#### [Try it]
Which lines of the data below hold "computer"? Copy each of them.

[Data]

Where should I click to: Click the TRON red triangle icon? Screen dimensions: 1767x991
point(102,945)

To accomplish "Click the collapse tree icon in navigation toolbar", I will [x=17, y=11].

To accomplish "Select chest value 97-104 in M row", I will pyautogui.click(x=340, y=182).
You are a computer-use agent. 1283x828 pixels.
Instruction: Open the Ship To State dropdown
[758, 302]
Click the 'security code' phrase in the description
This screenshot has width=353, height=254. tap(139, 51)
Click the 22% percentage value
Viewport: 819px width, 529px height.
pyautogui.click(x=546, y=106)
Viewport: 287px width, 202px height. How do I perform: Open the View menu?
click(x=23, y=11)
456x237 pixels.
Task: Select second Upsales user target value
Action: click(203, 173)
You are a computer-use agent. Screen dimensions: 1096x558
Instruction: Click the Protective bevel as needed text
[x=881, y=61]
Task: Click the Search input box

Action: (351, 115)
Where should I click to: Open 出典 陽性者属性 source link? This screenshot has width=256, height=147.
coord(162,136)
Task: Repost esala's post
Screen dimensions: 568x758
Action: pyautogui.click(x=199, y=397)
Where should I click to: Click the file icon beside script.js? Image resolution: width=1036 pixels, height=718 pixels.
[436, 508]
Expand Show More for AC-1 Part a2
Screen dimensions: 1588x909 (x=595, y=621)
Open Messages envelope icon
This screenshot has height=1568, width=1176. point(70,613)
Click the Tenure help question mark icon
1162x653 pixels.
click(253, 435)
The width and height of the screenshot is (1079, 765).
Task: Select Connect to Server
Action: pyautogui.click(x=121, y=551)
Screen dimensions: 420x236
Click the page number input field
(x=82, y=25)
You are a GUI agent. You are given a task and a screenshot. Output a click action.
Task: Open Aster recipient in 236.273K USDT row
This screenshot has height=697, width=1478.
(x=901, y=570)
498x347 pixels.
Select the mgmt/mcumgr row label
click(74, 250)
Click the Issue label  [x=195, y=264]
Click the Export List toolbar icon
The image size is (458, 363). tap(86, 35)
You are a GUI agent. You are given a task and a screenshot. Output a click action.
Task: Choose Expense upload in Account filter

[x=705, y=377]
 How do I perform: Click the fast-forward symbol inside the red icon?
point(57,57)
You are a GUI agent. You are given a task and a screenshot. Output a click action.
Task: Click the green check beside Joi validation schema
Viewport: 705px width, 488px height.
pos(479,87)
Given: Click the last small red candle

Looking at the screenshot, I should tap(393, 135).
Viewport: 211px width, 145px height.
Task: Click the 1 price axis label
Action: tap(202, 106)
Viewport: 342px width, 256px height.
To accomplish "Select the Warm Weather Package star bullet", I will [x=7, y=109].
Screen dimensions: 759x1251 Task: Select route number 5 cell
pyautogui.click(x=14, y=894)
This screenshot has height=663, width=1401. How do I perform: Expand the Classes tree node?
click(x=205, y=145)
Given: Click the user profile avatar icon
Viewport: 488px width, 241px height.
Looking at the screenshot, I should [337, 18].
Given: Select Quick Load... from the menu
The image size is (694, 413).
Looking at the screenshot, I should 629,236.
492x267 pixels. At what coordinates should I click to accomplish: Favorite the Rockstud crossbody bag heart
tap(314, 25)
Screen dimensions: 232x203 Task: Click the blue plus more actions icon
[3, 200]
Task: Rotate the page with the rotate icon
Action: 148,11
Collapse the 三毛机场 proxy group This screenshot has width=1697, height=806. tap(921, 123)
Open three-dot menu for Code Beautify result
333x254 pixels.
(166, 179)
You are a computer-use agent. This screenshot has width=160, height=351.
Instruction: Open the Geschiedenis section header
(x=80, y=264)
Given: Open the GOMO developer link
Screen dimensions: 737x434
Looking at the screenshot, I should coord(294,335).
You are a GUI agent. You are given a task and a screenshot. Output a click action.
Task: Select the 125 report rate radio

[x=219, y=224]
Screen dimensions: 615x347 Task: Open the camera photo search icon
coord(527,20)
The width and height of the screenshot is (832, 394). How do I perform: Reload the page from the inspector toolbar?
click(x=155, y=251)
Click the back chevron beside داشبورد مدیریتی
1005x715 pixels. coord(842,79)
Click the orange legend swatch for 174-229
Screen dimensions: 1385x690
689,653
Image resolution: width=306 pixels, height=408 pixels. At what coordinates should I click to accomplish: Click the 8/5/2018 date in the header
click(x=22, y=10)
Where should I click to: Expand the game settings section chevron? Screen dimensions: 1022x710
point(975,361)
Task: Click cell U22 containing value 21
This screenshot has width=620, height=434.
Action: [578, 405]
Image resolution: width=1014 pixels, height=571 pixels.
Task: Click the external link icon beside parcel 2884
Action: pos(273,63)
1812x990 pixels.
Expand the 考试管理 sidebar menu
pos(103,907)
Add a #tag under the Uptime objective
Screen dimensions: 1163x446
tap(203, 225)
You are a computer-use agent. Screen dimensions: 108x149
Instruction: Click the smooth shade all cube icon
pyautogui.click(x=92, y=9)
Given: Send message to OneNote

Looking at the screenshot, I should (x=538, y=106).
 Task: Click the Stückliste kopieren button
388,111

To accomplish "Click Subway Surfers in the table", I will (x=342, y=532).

[/Data]

#### [Solution below]
You are a computer-use agent. 1283x828 pixels.
You are a computer-use agent. Screen dimensions: 1096x558
You are a computer-use agent. This screenshot has width=160, height=351.
You are a computer-use agent. Screen dimensions: 108x149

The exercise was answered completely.